Grèce, France, Europe : « la lutte des classes » et autres refrains

Le gauchisme en France n'échappe pas à l'édulcoration générale de la politique qu'entraîne la domination socialiste néo-libérale. Aujourd'hui qu'il n'a plus rien à se mettre sous la dent que « la trahison » d'A. Tsipras, il en est réduit à végéter sur des chimères.

Les affaires de la Grèce ne sont pas directement les miennes ; simplement, je ne suis pas communiste en Grèce, et dénigrant ou insultant sans plus de profit ni de perspective Pierre Laurent en France.
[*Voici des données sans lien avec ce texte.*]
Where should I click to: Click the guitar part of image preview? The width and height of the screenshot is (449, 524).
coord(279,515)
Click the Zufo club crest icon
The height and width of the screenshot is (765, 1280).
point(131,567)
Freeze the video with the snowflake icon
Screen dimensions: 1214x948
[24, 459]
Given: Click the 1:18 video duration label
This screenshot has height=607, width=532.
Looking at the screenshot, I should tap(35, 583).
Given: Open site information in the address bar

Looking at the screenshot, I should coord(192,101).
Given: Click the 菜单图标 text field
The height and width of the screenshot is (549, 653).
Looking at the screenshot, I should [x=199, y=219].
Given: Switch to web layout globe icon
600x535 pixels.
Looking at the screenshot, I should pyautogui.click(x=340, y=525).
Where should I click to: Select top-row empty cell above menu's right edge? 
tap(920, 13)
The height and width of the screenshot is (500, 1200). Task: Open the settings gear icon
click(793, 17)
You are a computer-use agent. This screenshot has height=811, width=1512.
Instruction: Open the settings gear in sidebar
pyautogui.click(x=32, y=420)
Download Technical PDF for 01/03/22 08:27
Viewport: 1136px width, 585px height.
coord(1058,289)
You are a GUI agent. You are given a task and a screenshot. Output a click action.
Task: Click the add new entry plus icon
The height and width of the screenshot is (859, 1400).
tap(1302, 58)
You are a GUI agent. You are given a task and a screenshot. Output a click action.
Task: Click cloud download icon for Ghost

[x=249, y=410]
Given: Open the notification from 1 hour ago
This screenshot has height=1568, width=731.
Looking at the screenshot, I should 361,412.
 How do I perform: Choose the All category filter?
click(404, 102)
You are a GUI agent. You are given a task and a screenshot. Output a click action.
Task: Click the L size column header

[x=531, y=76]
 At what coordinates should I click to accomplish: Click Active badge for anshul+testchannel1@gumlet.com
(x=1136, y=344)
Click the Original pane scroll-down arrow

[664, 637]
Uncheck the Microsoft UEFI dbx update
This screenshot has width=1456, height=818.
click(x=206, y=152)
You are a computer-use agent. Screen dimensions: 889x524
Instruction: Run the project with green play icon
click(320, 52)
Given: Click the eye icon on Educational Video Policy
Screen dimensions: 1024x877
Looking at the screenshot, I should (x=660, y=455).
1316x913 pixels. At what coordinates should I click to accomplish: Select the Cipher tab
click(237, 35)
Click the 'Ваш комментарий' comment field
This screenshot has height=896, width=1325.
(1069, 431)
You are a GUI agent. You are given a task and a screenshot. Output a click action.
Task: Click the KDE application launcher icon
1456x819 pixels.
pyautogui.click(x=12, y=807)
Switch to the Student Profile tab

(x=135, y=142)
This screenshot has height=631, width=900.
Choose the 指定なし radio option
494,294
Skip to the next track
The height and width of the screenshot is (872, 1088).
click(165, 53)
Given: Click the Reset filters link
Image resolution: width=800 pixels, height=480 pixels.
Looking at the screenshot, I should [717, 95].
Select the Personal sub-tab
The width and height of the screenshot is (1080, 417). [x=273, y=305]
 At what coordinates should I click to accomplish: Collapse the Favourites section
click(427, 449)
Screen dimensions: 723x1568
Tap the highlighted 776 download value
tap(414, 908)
Cette ligne est certainement la moins facile à suivre : pour se laisser aller sur l’autre pente il suffit de voir avec une lucidité parfaitement ridicule qu’il n’est ni Robespierre ni Lénine (pas plus que d’autres, même pris hors du FDG) et ensuite de faire des phrases.

Et il y a effectivement plus d’affinités entre lui et Alexis Tsipras qu’entre le PCF et le KKE qui, n’en déplaise, n’a gardé de révolutionnaire que la phrase et la gesticulation.

Ce qui l’amène, par impuissance, à suivre finalement l’événement après l’événement au lieu de l’anticiper autrement qu’avec la phrase et à n’avoir la moindre prise sur lui.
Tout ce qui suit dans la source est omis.